Under no circumstances alter the records; copy each one exactly.

Pixel coordinate grounding data:
BEGIN

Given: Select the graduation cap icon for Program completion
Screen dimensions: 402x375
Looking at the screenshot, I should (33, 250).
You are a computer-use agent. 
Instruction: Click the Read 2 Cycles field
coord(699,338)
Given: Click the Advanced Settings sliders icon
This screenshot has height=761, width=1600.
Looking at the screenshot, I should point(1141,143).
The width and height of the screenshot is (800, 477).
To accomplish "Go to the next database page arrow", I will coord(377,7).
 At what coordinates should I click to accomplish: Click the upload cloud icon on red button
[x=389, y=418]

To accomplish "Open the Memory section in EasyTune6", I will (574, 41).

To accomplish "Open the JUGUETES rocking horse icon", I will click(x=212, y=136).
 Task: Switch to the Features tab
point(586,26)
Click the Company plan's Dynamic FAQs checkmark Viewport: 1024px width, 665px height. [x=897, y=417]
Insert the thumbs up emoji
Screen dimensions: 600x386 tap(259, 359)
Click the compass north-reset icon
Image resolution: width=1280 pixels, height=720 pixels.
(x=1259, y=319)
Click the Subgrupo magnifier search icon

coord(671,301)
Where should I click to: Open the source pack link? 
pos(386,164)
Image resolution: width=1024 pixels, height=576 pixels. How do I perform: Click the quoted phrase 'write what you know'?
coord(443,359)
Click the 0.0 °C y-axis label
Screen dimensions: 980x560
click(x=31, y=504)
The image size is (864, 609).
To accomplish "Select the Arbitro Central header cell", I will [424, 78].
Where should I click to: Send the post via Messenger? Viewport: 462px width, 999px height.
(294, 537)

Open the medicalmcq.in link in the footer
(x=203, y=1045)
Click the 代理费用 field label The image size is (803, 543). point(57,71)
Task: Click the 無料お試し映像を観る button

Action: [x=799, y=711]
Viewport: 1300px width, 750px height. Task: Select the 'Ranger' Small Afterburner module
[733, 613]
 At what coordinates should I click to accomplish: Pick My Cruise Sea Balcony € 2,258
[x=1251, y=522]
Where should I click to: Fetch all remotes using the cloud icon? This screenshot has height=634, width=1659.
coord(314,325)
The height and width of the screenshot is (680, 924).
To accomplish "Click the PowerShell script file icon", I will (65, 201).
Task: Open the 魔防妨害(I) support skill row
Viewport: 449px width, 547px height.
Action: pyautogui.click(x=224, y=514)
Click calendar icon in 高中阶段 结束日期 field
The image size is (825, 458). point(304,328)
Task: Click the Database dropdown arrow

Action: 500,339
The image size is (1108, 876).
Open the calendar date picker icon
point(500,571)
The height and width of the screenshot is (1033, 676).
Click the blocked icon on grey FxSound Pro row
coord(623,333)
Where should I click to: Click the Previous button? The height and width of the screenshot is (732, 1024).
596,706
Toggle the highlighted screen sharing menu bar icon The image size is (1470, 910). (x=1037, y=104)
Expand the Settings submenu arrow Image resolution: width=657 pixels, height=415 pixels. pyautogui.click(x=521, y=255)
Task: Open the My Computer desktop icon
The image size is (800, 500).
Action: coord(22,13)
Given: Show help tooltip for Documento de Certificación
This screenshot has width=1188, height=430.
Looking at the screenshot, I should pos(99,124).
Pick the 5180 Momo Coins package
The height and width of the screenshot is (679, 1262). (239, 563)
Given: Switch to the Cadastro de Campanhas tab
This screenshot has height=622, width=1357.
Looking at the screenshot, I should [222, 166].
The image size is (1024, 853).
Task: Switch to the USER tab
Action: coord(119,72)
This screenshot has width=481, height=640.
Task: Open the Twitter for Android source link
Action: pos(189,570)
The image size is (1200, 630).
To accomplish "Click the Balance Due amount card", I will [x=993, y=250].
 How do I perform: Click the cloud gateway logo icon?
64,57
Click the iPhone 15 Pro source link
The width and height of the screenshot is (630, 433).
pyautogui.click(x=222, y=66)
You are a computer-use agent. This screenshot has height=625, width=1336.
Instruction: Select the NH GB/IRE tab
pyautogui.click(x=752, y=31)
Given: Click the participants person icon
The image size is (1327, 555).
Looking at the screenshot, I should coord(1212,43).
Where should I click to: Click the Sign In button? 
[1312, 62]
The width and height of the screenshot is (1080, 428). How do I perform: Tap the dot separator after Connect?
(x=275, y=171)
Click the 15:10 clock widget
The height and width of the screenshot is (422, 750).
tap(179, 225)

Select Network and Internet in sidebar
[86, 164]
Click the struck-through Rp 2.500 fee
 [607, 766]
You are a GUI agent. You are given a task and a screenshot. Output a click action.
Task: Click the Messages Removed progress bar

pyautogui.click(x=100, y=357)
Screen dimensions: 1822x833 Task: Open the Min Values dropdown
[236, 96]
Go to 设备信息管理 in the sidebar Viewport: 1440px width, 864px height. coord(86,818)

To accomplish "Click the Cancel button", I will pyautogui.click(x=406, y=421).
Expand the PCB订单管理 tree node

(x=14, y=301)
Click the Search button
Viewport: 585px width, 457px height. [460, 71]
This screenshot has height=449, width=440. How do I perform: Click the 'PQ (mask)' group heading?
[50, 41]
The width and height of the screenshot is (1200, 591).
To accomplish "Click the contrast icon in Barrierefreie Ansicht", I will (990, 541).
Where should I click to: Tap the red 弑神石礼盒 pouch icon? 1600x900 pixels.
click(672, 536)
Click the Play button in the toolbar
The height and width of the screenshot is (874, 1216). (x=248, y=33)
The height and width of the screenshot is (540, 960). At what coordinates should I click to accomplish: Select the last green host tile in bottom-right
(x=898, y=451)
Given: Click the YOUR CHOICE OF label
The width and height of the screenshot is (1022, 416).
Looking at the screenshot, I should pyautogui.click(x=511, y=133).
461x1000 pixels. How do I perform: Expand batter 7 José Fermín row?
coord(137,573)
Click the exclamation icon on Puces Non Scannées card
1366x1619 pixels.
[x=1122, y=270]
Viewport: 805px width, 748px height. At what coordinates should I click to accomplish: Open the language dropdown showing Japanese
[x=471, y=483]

END

### RESULT:
Given: Select the graduation cap icon for Program completion
Screen dimensions: 402x375
Looking at the screenshot, I should (33, 250).
You are a computer-use agent. 
Instruction: Click the Read 2 Cycles field
coord(699,338)
Given: Click the Advanced Settings sliders icon
This screenshot has height=761, width=1600.
Looking at the screenshot, I should point(1141,143).
The width and height of the screenshot is (800, 477).
To accomplish "Go to the next database page arrow", I will coord(377,7).
 At what coordinates should I click to accomplish: Click the upload cloud icon on red button
[x=389, y=418]

To accomplish "Open the Memory section in EasyTune6", I will (574, 41).

To accomplish "Open the JUGUETES rocking horse icon", I will click(x=212, y=136).
 Task: Switch to the Features tab
point(586,26)
Click the Company plan's Dynamic FAQs checkmark Viewport: 1024px width, 665px height. [x=897, y=417]
Insert the thumbs up emoji
Screen dimensions: 600x386 tap(259, 359)
Click the compass north-reset icon
Image resolution: width=1280 pixels, height=720 pixels.
(x=1259, y=319)
Click the Subgrupo magnifier search icon

coord(671,301)
Where should I click to: Open the source pack link? 
pos(386,164)
Image resolution: width=1024 pixels, height=576 pixels. How do I perform: Click the quoted phrase 'write what you know'?
coord(443,359)
Click the 0.0 °C y-axis label
Screen dimensions: 980x560
click(x=31, y=504)
The image size is (864, 609).
To accomplish "Select the Arbitro Central header cell", I will [424, 78].
Where should I click to: Send the post via Messenger? Viewport: 462px width, 999px height.
(294, 537)

Open the medicalmcq.in link in the footer
(x=203, y=1045)
Click the 代理费用 field label The image size is (803, 543). point(57,71)
Task: Click the 無料お試し映像を観る button

Action: [x=799, y=711]
Viewport: 1300px width, 750px height. Task: Select the 'Ranger' Small Afterburner module
[733, 613]
 At what coordinates should I click to accomplish: Pick My Cruise Sea Balcony € 2,258
[x=1251, y=522]
Where should I click to: Fetch all remotes using the cloud icon? This screenshot has height=634, width=1659.
coord(314,325)
The height and width of the screenshot is (680, 924).
To accomplish "Click the PowerShell script file icon", I will (65, 201).
Task: Open the 魔防妨害(I) support skill row
Viewport: 449px width, 547px height.
Action: pyautogui.click(x=224, y=514)
Click calendar icon in 高中阶段 结束日期 field
The image size is (825, 458). point(304,328)
Task: Click the Database dropdown arrow

Action: 500,339
The image size is (1108, 876).
Open the calendar date picker icon
point(500,571)
The height and width of the screenshot is (1033, 676).
Click the blocked icon on grey FxSound Pro row
coord(623,333)
Where should I click to: Click the Previous button? The height and width of the screenshot is (732, 1024).
596,706
Toggle the highlighted screen sharing menu bar icon The image size is (1470, 910). (x=1037, y=104)
Expand the Settings submenu arrow Image resolution: width=657 pixels, height=415 pixels. pyautogui.click(x=521, y=255)
Task: Open the My Computer desktop icon
The image size is (800, 500).
Action: coord(22,13)
Given: Show help tooltip for Documento de Certificación
This screenshot has width=1188, height=430.
Looking at the screenshot, I should pos(99,124).
Pick the 5180 Momo Coins package
The height and width of the screenshot is (679, 1262). (239, 563)
Given: Switch to the Cadastro de Campanhas tab
This screenshot has height=622, width=1357.
Looking at the screenshot, I should [222, 166].
The image size is (1024, 853).
Task: Switch to the USER tab
Action: coord(119,72)
This screenshot has width=481, height=640.
Task: Open the Twitter for Android source link
Action: pos(189,570)
The image size is (1200, 630).
To accomplish "Click the Balance Due amount card", I will [x=993, y=250].
 How do I perform: Click the cloud gateway logo icon?
64,57
Click the iPhone 15 Pro source link
The width and height of the screenshot is (630, 433).
pyautogui.click(x=222, y=66)
You are a computer-use agent. This screenshot has height=625, width=1336.
Instruction: Select the NH GB/IRE tab
pyautogui.click(x=752, y=31)
Given: Click the participants person icon
The image size is (1327, 555).
Looking at the screenshot, I should coord(1212,43).
Where should I click to: Click the Sign In button? 
[1312, 62]
The width and height of the screenshot is (1080, 428). How do I perform: Tap the dot separator after Connect?
(x=275, y=171)
Click the 15:10 clock widget
The height and width of the screenshot is (422, 750).
tap(179, 225)

Select Network and Internet in sidebar
[86, 164]
Click the struck-through Rp 2.500 fee
 [607, 766]
You are a GUI agent. You are given a task and a screenshot. Output a click action.
Task: Click the Messages Removed progress bar

pyautogui.click(x=100, y=357)
Screen dimensions: 1822x833 Task: Open the Min Values dropdown
[236, 96]
Go to 设备信息管理 in the sidebar Viewport: 1440px width, 864px height. coord(86,818)

To accomplish "Click the Cancel button", I will pyautogui.click(x=406, y=421).
Expand the PCB订单管理 tree node

(x=14, y=301)
Click the Search button
Viewport: 585px width, 457px height. [460, 71]
This screenshot has height=449, width=440. How do I perform: Click the 'PQ (mask)' group heading?
[50, 41]
The width and height of the screenshot is (1200, 591).
To accomplish "Click the contrast icon in Barrierefreie Ansicht", I will (990, 541).
Where should I click to: Tap the red 弑神石礼盒 pouch icon? 1600x900 pixels.
click(672, 536)
Click the Play button in the toolbar
The height and width of the screenshot is (874, 1216). (x=248, y=33)
The height and width of the screenshot is (540, 960). At what coordinates should I click to accomplish: Select the last green host tile in bottom-right
(x=898, y=451)
Given: Click the YOUR CHOICE OF label
The width and height of the screenshot is (1022, 416).
Looking at the screenshot, I should pyautogui.click(x=511, y=133).
461x1000 pixels. How do I perform: Expand batter 7 José Fermín row?
coord(137,573)
Click the exclamation icon on Puces Non Scannées card
1366x1619 pixels.
[x=1122, y=270]
Viewport: 805px width, 748px height. At what coordinates should I click to accomplish: Open the language dropdown showing Japanese
[x=471, y=483]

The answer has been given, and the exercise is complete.